[Task description]
Please return the lines of the script excerpt between "Lisa: No there" and "over a cupcake.", inclusive, copied word for word.

英语情景剧剧本 急用!Topic:We are a happy family 围绕这个主题的就可以!
优质解答
Bart the General
Bart the General Written by John Swartzwelder
Directed by David
Interior of the oven, cupcakes baking. Homer opens the door, and Marge
explains that Lisa's baking them for her teacher. Door closes. Bart
opens the door and reaches in, but Marge yanks him away. Lisa
ices the most recent batch of chocolate cupcakes...
Bart: You know, there are names for people like you.
Lisa: No there aren't.
Bart: Teacher's pet! Apple polisher! Butt-kisser!
Homer: Bart, you're saying butt-kisser like it's a bad thing!
-- ``Bart the General''
Homer tells Bart it never hurts to grease the wheel, but Lisa denies that
she's doing it for the grades. She gets good grades because she pays
attention and studies hard. Homer grabs a cupcake, and the kids dash off
when the school bus horn honks. Lisa nips back in time to grab the
cupcake before Homer can eat it. (``D'oh!'')
Bart complains to Otto that Lisa baked a batch of cupcakes for her teacher
and isn't letting him have even a single crumb. Lisa hands over a cupcake.
``Here, Otto. I made an extra one for you.''
Bart takes the seat next to Lisa, and when the bus sets into motion, the
box jostles, and Bart helps catch it. Lisa grabs the box back.
Bart: You sniveling toad! You little egg-sucker!
Lisa: [holding secure her box of cupcakes] Tell me more!
Bart; Back-scratcher! Boot-licker! Honor student!
Lisa: [smirking] You'll never get one now, name-caller.
Bart: All right, all right. Look, I'm sorry. I, I got upset.
In the heat of the moment, I said some things I didn't mean.
Lisa: [milking it] You weren't thinking, were you.
Bart: No.
Lisa: I'm a sniveling toad, am I?
Bart: Not really.
Lisa: I'm a little egg-sucker, am I?
Bart: Of course not.
Lisa: Then what am I?
Bart: A beautiful human being.
Lisa: [coyly] What do you like best about me?
Bart: [staring at the cupcakes] Well, I'd have to say...
Your generous nature, your spirit of giving.

[Data lines]
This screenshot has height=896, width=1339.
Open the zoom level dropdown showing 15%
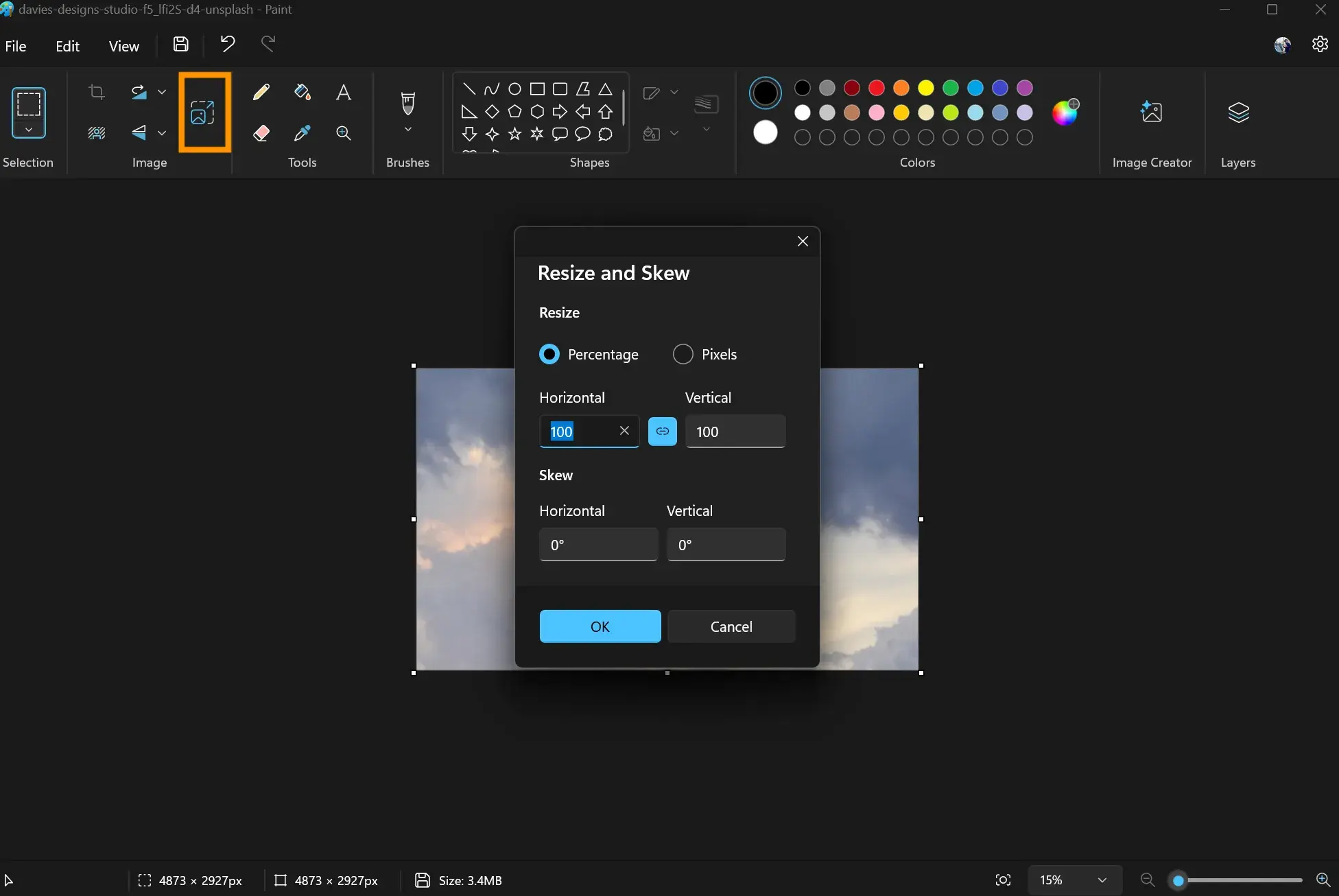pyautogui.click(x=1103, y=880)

[Answer to this task]
Lisa: No there aren't.
Bart: Teacher's pet! Apple polisher! Butt-kisser!
Homer: Bart, you're saying butt-kisser like it's a bad thing!
-- ``Bart the General''
Homer tells Bart it never hurts to grease the wheel, but Lisa denies that
she's doing it for the grades. She gets good grades because she pays
attention and studies hard. Homer grabs a cupcake, and the kids dash off
when the school bus horn honks. Lisa nips back in time to grab the
cupcake before Homer can eat it. (``D'oh!'')
Bart complains to Otto that Lisa baked a batch of cupcakes for her teacher
and isn't letting him have even a single crumb. Lisa hands over a cupcake.